Recycled Premise: Ted becoming a media sensation that the world got used to was originally going to happen to Roger in American Dad!, but they decided to take his character in a different direction.
Refuge in Audacity: Ted gets away with grabbing boobs in public! Cos he's just sooo cuuuuute!
Room Full of Crazy: Donny's living room wall is completely covered in old newspaper and magazine clippings of Ted.
Ted mentions that he looks like "that robot from Aliens", referencing when Bishop gets ripped in half at the end. Earlier, he plays five finger fillet with another man's hand in another apparent reference to the character.

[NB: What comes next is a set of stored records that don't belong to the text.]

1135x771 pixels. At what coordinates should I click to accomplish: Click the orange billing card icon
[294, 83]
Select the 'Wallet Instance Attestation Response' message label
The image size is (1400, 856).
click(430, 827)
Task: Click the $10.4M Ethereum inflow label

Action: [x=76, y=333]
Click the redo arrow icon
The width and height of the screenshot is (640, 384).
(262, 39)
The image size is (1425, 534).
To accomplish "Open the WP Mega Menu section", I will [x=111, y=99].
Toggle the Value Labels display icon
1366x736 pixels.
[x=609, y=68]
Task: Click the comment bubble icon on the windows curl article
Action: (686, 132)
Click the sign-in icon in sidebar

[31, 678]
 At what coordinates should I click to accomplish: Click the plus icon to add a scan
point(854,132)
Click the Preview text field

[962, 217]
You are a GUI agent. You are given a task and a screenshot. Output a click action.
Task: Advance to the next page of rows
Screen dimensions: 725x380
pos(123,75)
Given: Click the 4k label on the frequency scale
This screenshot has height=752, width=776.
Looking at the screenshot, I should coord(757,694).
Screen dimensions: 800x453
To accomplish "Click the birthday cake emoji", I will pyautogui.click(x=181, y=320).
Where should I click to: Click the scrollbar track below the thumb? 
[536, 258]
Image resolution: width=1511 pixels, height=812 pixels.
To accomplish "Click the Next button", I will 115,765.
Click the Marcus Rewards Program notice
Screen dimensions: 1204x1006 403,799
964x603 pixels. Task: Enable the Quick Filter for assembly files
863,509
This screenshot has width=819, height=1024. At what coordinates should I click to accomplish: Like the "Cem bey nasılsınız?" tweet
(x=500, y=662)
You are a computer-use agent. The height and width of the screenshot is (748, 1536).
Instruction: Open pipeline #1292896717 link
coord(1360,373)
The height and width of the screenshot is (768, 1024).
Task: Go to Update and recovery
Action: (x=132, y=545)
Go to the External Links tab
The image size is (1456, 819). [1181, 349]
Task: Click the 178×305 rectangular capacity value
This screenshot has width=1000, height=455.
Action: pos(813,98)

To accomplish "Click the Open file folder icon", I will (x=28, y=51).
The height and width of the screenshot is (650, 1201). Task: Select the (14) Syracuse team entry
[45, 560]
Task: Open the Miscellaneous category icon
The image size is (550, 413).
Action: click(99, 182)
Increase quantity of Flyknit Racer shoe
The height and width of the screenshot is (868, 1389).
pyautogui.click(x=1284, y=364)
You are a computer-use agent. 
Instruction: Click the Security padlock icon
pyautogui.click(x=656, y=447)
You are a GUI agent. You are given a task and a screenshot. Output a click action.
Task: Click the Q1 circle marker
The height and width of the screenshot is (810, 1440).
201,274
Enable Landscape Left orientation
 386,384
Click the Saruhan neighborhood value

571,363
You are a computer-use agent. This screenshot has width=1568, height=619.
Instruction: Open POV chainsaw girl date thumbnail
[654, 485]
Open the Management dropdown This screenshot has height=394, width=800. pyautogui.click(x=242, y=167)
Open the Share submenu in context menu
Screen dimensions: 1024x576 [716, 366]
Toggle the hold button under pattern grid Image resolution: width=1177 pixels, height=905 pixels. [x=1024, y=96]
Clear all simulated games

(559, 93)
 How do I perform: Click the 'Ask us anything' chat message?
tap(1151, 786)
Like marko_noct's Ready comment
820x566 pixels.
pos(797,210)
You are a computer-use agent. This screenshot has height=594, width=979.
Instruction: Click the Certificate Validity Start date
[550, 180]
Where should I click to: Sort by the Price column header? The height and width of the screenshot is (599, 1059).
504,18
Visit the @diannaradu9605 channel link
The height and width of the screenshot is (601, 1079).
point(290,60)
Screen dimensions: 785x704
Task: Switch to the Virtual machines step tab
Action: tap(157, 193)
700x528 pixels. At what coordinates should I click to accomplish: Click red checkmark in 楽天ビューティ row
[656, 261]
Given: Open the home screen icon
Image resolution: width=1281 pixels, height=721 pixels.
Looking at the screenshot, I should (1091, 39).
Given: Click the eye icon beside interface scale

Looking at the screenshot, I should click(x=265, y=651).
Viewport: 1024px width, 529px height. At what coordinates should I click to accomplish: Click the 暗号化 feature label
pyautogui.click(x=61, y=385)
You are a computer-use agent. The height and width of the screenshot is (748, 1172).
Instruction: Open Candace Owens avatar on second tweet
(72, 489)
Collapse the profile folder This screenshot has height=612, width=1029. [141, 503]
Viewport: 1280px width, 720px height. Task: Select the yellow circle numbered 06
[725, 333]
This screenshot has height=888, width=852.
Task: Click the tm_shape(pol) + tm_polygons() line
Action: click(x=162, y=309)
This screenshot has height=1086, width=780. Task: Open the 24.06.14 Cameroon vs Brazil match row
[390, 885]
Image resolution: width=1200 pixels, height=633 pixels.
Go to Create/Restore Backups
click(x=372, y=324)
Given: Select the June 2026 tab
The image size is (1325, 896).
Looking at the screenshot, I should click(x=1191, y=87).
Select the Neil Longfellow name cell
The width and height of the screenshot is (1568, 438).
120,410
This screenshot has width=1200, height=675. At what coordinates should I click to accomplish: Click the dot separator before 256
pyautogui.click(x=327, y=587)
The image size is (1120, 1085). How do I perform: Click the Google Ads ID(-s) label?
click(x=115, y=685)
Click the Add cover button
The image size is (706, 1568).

John's mention of a "gay beat-up club" is remniscent of Fight Club, which is about an underground fighting club and has some homoerotic undertones.
Toxic Friend Influence: Ted for John. He repeatedly talks John into doing really stupid things that jeopardize his relationship with Lori. John calls him out on it later in the movie.
Ultimate Job Security: Played for Laughs. Ted's lecherous behavior at work and his audacious responses to his manager's reprimands gets him repeatedly promoted. The Epilogue reveals that he was later caught eating potato salad off of his girlfriend's bare bottom. He was promoted to store manager.
Manager: You were found having sexual intercourse with a coworker, on top of the produce we sell to our customers.